*** Records provided
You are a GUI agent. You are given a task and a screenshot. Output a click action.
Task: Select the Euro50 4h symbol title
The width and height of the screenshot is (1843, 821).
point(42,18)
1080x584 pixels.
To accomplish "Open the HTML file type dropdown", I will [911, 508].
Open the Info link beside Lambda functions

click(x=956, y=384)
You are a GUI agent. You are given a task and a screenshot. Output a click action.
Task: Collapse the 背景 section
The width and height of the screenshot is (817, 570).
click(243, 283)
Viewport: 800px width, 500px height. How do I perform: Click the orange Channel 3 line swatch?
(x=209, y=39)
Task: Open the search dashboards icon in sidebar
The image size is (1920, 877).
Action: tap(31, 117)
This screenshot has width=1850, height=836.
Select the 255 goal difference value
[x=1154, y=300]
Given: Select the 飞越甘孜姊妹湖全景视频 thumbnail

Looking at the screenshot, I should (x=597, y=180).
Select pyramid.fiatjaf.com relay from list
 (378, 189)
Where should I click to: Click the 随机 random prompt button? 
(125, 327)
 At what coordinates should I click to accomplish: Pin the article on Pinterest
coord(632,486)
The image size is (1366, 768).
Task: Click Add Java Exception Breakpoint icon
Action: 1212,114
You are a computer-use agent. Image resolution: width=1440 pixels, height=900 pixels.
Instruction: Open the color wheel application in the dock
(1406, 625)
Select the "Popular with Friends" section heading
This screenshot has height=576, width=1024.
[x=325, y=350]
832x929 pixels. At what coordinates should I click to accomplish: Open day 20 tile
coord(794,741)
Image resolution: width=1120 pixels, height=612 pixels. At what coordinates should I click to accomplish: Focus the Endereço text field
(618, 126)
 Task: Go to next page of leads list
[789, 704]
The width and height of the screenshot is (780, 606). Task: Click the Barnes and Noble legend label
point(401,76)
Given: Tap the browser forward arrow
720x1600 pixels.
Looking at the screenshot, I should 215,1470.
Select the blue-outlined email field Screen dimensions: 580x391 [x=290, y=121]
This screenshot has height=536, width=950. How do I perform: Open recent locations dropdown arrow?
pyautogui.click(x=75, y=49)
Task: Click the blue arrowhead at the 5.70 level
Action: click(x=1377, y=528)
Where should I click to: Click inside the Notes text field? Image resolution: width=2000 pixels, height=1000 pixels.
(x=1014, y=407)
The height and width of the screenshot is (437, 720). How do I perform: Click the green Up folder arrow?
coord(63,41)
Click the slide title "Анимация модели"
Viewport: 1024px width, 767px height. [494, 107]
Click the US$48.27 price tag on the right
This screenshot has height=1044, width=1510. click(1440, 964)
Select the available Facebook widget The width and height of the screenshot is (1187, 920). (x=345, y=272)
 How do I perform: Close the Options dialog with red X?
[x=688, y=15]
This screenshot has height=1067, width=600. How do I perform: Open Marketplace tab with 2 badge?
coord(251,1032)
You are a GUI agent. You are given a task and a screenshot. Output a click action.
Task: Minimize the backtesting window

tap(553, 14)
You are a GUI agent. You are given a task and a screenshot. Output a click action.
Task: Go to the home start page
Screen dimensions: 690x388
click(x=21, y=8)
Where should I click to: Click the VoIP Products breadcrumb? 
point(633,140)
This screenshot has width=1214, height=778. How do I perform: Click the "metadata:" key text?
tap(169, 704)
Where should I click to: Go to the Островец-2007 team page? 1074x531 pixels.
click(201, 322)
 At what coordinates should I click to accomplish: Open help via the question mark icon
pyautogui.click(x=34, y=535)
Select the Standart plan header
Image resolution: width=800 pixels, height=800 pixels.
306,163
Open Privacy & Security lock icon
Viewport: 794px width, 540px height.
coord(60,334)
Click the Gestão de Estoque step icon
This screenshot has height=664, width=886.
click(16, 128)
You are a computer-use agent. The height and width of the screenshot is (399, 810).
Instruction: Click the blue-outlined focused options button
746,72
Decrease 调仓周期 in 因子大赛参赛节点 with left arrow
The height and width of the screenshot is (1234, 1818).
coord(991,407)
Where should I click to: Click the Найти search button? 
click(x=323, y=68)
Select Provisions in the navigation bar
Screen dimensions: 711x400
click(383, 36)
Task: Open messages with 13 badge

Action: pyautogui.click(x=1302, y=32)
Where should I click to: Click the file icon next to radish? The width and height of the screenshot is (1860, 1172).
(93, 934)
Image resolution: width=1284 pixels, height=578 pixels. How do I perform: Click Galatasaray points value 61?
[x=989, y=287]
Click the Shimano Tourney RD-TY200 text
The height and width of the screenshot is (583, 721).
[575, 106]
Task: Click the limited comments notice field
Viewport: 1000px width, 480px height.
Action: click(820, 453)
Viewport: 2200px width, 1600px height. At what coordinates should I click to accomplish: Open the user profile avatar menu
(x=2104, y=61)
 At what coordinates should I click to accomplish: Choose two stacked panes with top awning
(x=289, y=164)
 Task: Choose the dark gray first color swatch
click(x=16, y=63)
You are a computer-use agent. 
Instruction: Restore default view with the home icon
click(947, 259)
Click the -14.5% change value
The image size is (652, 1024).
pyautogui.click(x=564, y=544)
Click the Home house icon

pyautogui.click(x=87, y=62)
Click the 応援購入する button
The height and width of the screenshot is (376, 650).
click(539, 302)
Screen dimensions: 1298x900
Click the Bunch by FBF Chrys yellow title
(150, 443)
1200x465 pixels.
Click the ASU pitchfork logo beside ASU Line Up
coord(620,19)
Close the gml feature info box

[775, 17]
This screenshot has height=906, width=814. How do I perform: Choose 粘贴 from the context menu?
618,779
******
Give only the lines from the one holding "The height and width of the screenshot is (1234, 1818)." through the one holding "Task: Click the limited comments notice field", each restated exactly as it appears above.

- Result of the task:
The height and width of the screenshot is (1234, 1818).
coord(991,407)
Where should I click to: Click the Найти search button? 
click(x=323, y=68)
Select Provisions in the navigation bar
Screen dimensions: 711x400
click(383, 36)
Task: Open messages with 13 badge

Action: pyautogui.click(x=1302, y=32)
Where should I click to: Click the file icon next to radish? The width and height of the screenshot is (1860, 1172).
(93, 934)
Image resolution: width=1284 pixels, height=578 pixels. How do I perform: Click Galatasaray points value 61?
[x=989, y=287]
Click the Shimano Tourney RD-TY200 text
The height and width of the screenshot is (583, 721).
[575, 106]
Task: Click the limited comments notice field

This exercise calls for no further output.